The practical success of machine learning has naturally led to a critical assessment of its underlying assumptions. One assumption that has received a great deal of scrutiny is that data is generated exogenously according to some fixed (albeit unknown) distribution. In other words, a typical model of data is as a mechanical, non-living entity, with no agency of its own. When people are involved in the process of generating data, however, human agency has a propensity to violate this assumption. In this talk, I will largely consider the case where people are strategic, manipulating information observable to learned models to their ends. Strategic manipulation of learning has a common mathematical abstraction in the literature: an actor changes their features, subject to a constraint on the magnitude of the change, to maximize prediction loss. I instantiate this in two settings: security and resource allocation. In the former, the strategic actor is an attacker who aims to achieve malicious goals (such as executing a malicious payload); in the latter, the actor is someone who simply wishes to obtain the resource, say, a loan. I will show that in a security setting, common intuition about the value of this simple threat model is inconsistent with evidence. In the case of resource allocation, I consider two issues that are qualitatively distinct from security: incentive compatibility and group fairness. In particular, I will discuss how one can achieve approximate incentive compatibility through auditing, and the phenomenon of fairness reversal that arises as a consequence of strategic manipulation of features. Finally, I will present the results of a \ human subjects experiment that studies perceptions of fairness of the information (features) used in a low-stakes simulated employment decisions, highlighting the importance of the role one plays (employer or prospective worker), as well as the differences between explicitly expressed and implicit sentiments.

Bio:

Yevgeniy Vorobeychik is a Professor of Computer Science & Engineering at Washington University in Saint Louis. Previously, he was an Assistant Professor of Computer Science at Vanderbilt University. Between 2008 and 2010 he was a post-doctoral research associate at the University of Pennsylvania Computer and Information Science department.
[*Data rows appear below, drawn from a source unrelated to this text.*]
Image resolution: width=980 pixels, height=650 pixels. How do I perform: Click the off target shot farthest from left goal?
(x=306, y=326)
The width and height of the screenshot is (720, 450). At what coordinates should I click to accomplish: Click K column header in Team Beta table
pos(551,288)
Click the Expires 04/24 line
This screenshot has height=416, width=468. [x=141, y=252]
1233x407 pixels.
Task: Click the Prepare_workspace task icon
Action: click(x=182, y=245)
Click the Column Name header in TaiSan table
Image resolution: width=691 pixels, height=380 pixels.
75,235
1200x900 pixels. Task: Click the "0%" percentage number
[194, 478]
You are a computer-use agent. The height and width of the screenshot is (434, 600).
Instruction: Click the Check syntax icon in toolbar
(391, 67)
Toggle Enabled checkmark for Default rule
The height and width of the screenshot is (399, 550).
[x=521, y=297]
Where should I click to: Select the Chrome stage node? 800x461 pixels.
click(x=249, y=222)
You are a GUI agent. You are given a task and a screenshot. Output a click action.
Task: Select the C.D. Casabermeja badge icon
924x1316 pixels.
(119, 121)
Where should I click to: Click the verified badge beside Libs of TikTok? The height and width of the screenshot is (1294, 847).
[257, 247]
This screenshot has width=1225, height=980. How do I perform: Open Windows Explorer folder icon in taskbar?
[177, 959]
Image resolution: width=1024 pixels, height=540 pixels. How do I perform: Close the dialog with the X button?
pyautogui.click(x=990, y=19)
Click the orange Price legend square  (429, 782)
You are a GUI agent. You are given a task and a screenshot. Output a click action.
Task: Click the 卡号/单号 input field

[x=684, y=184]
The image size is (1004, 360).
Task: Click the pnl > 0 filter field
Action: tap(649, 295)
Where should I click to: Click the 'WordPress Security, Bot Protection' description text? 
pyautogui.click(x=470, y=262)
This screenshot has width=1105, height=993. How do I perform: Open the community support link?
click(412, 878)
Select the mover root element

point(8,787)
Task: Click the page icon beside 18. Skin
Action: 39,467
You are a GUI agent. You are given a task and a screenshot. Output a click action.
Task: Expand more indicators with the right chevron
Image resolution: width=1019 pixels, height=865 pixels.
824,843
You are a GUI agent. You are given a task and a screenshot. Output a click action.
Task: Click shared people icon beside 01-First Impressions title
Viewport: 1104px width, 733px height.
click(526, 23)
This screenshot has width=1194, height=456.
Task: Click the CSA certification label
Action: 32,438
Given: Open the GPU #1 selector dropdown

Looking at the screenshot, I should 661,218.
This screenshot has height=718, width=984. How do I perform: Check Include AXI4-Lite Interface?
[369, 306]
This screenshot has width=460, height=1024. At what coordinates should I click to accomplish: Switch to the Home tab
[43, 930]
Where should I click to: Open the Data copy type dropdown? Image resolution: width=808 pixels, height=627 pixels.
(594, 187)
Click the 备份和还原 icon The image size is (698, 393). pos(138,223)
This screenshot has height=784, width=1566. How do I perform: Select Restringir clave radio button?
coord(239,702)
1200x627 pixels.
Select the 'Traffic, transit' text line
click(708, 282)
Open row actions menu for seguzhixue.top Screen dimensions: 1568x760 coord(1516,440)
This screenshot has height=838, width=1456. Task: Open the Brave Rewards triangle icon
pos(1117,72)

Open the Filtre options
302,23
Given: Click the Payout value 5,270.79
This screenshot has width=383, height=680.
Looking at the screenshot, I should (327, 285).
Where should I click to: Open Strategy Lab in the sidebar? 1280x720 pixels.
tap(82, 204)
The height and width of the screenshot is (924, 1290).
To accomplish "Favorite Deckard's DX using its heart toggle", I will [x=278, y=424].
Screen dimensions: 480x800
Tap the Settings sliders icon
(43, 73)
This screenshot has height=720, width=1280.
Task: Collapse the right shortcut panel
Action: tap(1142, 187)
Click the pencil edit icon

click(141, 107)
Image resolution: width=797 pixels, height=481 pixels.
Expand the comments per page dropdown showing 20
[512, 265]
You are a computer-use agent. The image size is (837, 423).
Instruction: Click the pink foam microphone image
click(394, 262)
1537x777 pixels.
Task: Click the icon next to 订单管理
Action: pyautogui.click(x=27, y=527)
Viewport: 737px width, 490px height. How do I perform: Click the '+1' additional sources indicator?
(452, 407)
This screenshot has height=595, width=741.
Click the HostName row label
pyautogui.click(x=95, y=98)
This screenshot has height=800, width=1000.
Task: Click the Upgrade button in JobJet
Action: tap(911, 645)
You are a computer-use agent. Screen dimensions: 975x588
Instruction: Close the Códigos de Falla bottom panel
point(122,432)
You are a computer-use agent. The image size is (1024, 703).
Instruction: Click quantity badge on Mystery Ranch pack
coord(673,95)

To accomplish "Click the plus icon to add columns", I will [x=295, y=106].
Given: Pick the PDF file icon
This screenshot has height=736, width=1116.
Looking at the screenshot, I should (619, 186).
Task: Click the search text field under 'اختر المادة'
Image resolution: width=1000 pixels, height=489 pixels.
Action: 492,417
He received Ph.D. (2008) and M.S.E. (2004) degrees in Computer Science and Engineering from the University of Michigan, and a B.S. degree in Computer Engineering from Northwestern University. His work focuses on game theoretic modeling of security and privacy, adversarial machine learning, algorithmic and behavioral game theory and incentive design, optimization, agent-based modeling, complex systems, network science, and epidemic control. Dr. Vorobeychik received an NSF CAREER award in 2017, and was invited to give an IJCAI-16 early career spotlight talk. He also received several Best Paper awards, including one of 2017 Best Papers in Health Informatics. He was nominated for the 2008 ACM Doctoral Dissertation Award and received honorable mention for the 2008 IFAAMAS Distinguished Dissertation Award.